As I ride, I notice that the hills are not as draining as I expected them to be. As I have remarked to others before, this ride can be strangely draining, tougher than it appears, but not today. After pondering this for a bit, I determine that it is the pace I am riding. I begin to pass the fields of rotting pumpkins and again wonder about this. They stretch as far as the eye can see, unharvested though it is almost Halloween and nobody will be buying them. Such waste. Since I see it ever year, I wonder if it is purposeful, if pumpkins are good fertilizer for resting soil. I remember a rider who came from Chicago to ride this course a few years back but who was from another country and how she marveled at the wastefulness: black walnuts unharvested on roadsides, persimmons never picked, and pumpkins, thousands of them, rotting. She said this would never happen in her country, and while it may be wrong and I agree it is wasteful and that wastefulness is not good, I am grateful to live in a land of plenty.

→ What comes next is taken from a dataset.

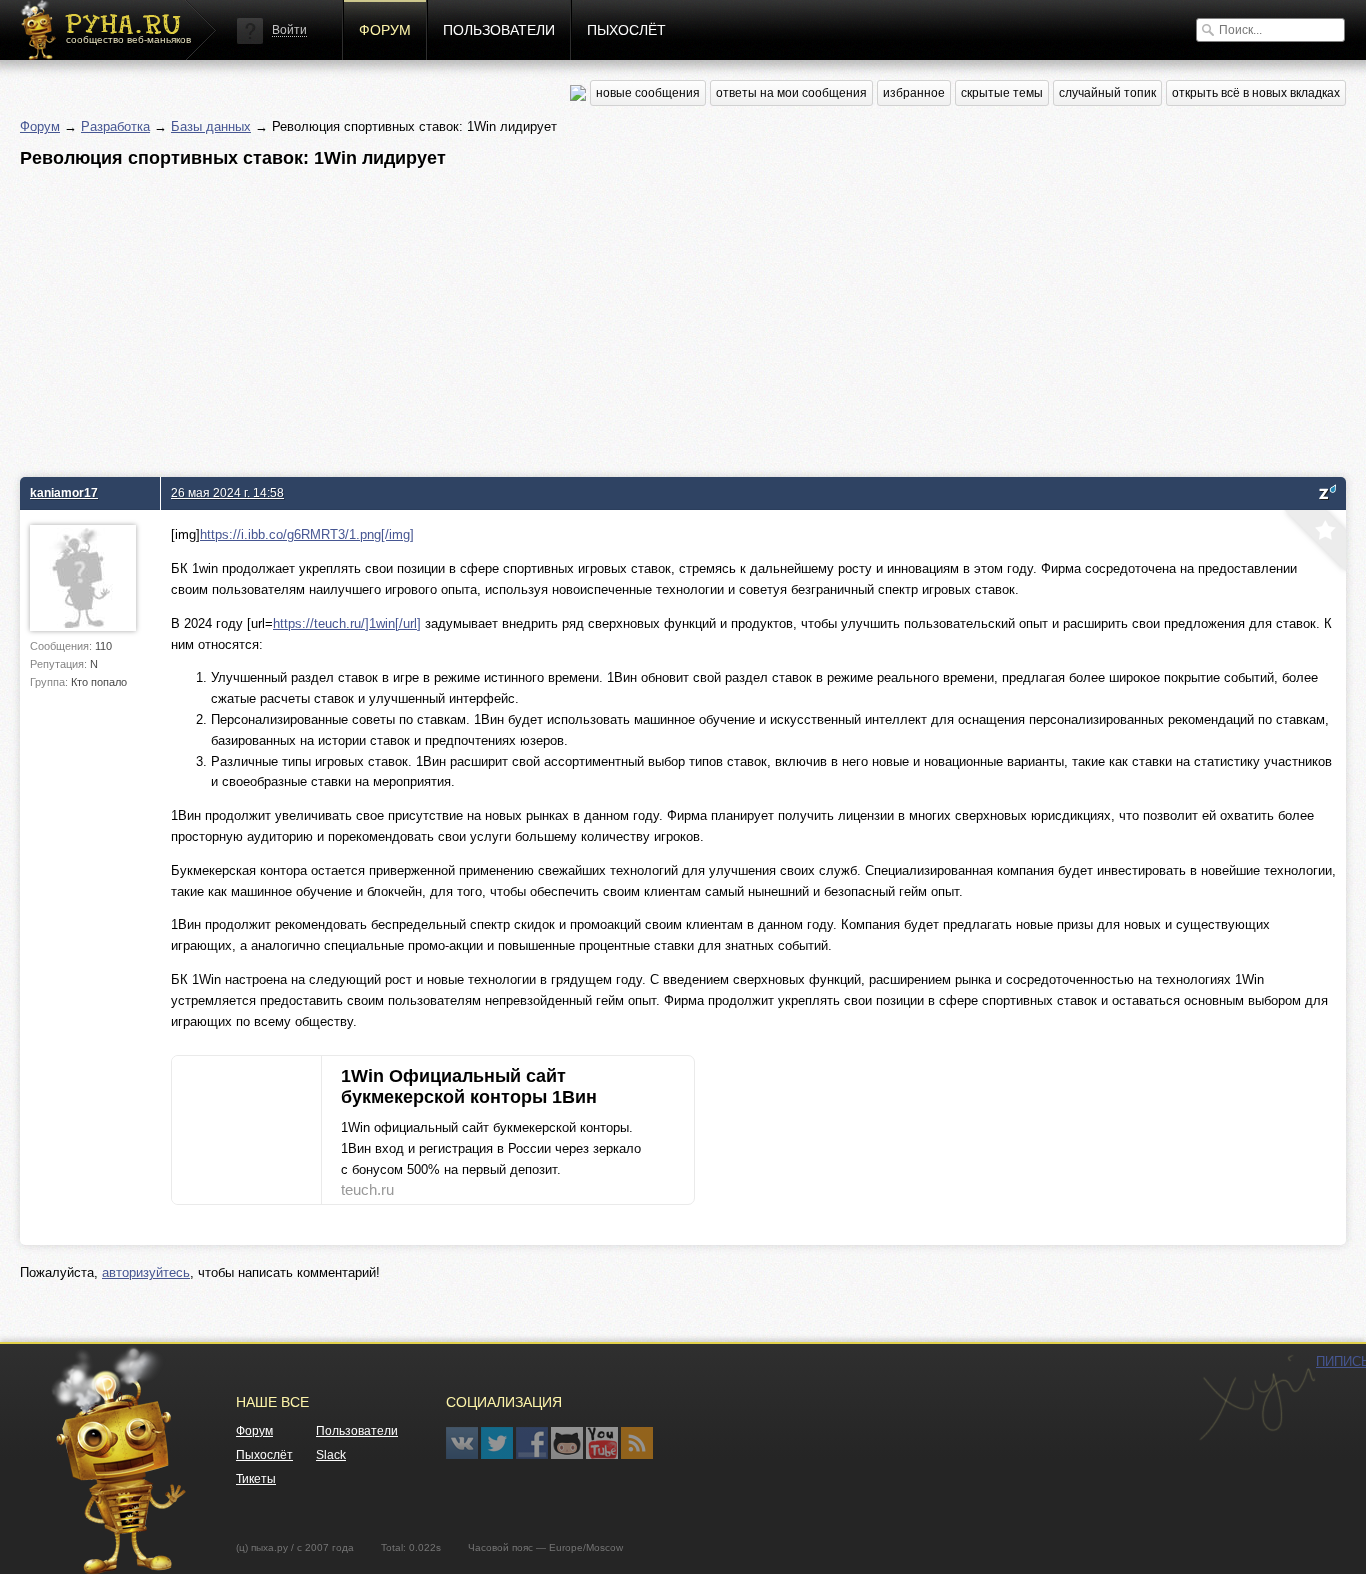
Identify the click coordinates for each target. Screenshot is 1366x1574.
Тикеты (256, 1479)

I begin to think of lunch and what type of sandwich I might have. The lunch stop on this ride made it a club favorite when I used to captain club rides, a time that seems eons ago. The Dutch Barn. Hard to go wrong with homemade bread and other goodies. As I near, I remember a time riding this road in winter with an old friend, Steve Sexton, and how we huffed and puffed up the hills chasing the others, winter sloth have impacted our fitness levels. And then I am there, ordering a sandwich and buying a gingersnap cookie the size of my palm to put in my bike bag for later.
The whole ride has been a glorious, riot of color. The trees in the wind remind me of gracious ladies, their long skirts swirling around their ankles, rich in color and sound. There is still plenty of green, but I know the fall is nearing her end. The time will change this week-end. Long rides will require rushing and will not favor meandering and savoring. But I feel grateful that I did not miss it.
The Red Barn is closed and so I stop on the roadside for a bit and eat my gingersnap and finish the last of my water before finishing out the century on one of my favorite roads: Eden and Delaney Park. As I pass, I hear leaves rustling as squirrels and chipmunks make their frantic, last minute preparations for the coming cold and barrenness. I realize how much I have needed this, this ride in solitude, this freedom to ride my own pace, to think, to delight in the scenery, the sounds and colors that are fall. By the end of the winter, I will long for riding companions, solitude will become a curse and not a blessed release, but for today, this was just the ticket to celebrate that I am home and life is good.